ENV-308

Clinical data
- Other names: ENV308; ESN-O
- Routes of administration: Oral
- Drug class: Hormonal agent; Lac-Phe mimetic; Exercise mimetic

= ENV-308 =

Chemical compound

ENV-308, also known as ESN-O, is a synthetic hormonal agent and exercise mimetic which is under development for the treatment of obesity. It is taken orally.

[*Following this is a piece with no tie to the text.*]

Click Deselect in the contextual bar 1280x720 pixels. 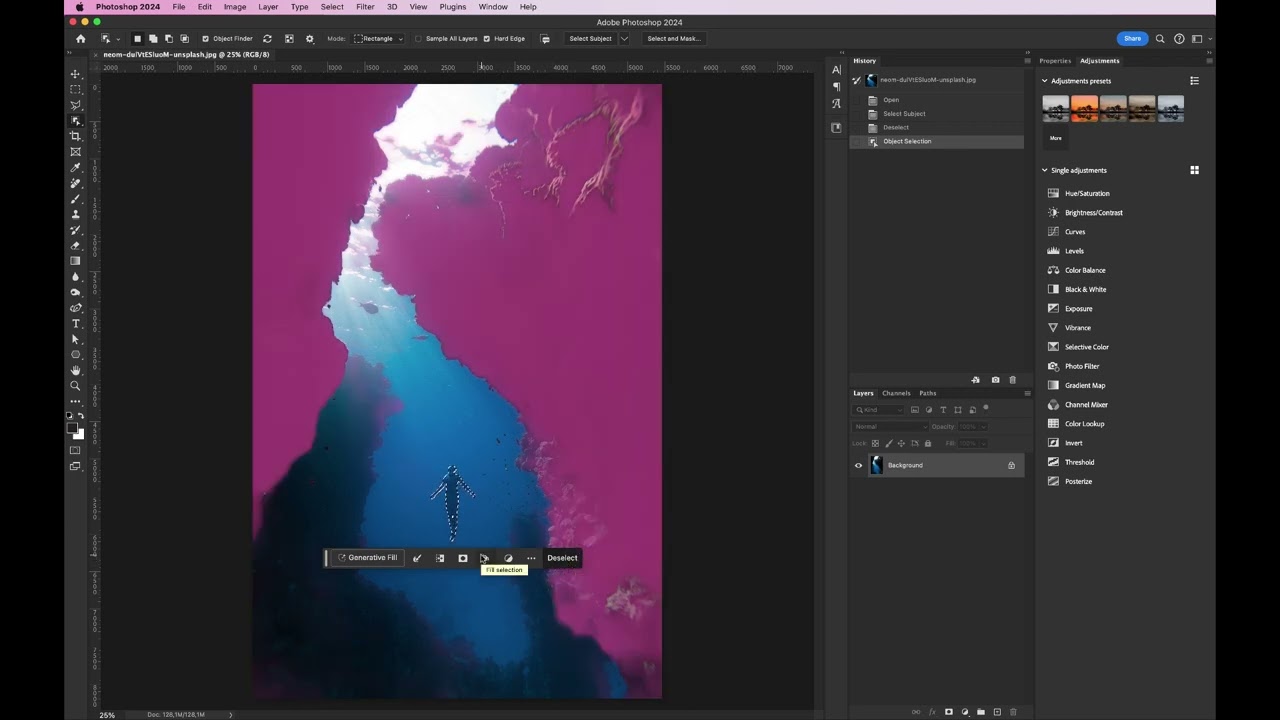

The drug is a mimic of N-lactoylphenylalanine (Lac-Phe), a hormone discovered at Stanford University in 2022. Lac-Phe is released during intense exercise and after eating and reduces appetite and obesity in animals. This hormone itself has poor pharmacokinetic properties, for instance a short duration. ENV-308 is an improved alternative to Lac-Phe suitable for once-daily oral administration. As a mimic of Lac-Phe, ENV-308 is considered to be an exercise mimetic. The drug has been found to lower leptin levels in animals and humans, with the greatest decreases in people with the highest baseline leptin levels, which is thought to be a marker of improved leptin resistance. Unlike GLP-1 agonists, ENV-308 produced few gastrointestinal side effects.

Besides metabolic effects, Lac-Phe has also been found to produce anxiolytic-like effects in rodents, which were associated with dopaminergic and serotonergic signaling, as well as reduced hippocampal cytokine expression.

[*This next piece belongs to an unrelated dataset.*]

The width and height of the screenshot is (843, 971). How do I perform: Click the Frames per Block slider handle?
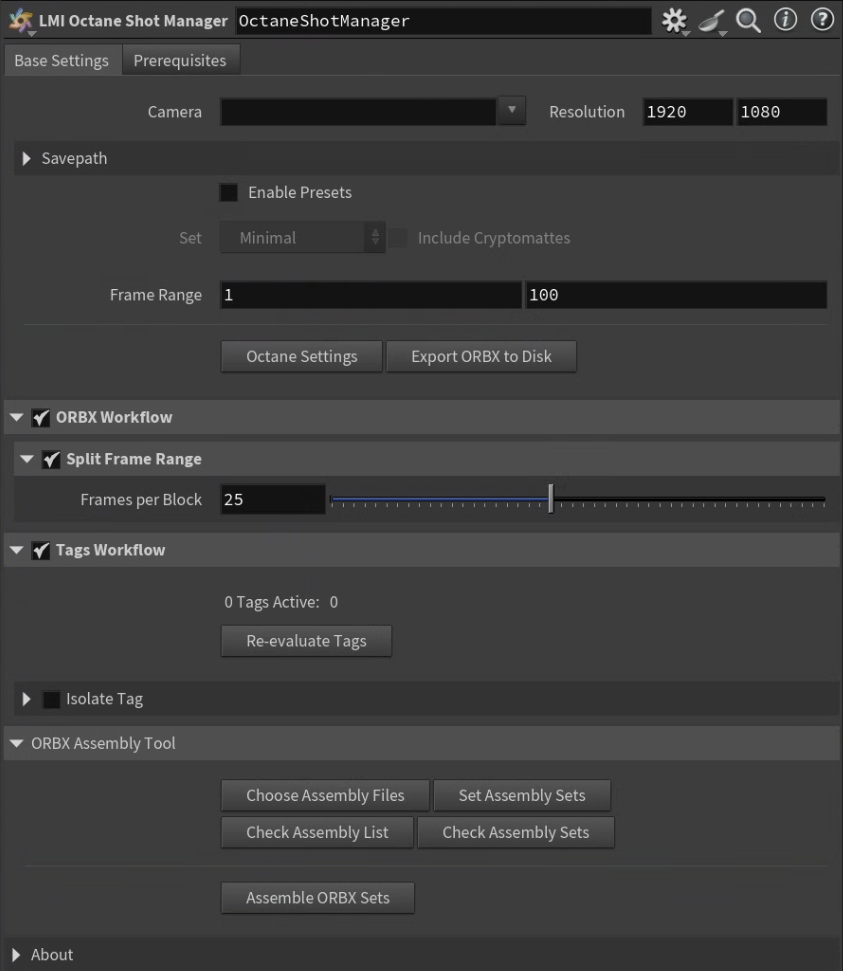coord(551,499)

ENV-308 is under development by Enveda Biosciences. As of August 2026, it has completed phase 1 clinical trials. A phase 2 trial is being planned. In addition, a trial of the drug for weight loss maintenance in people stopping GLP-1 agonists is being planned. The drug was discovered via Enveda Bioscience's proprietary AI model PRISM. The chemical structure of ENV-308 does not yet appear to have been disclosed.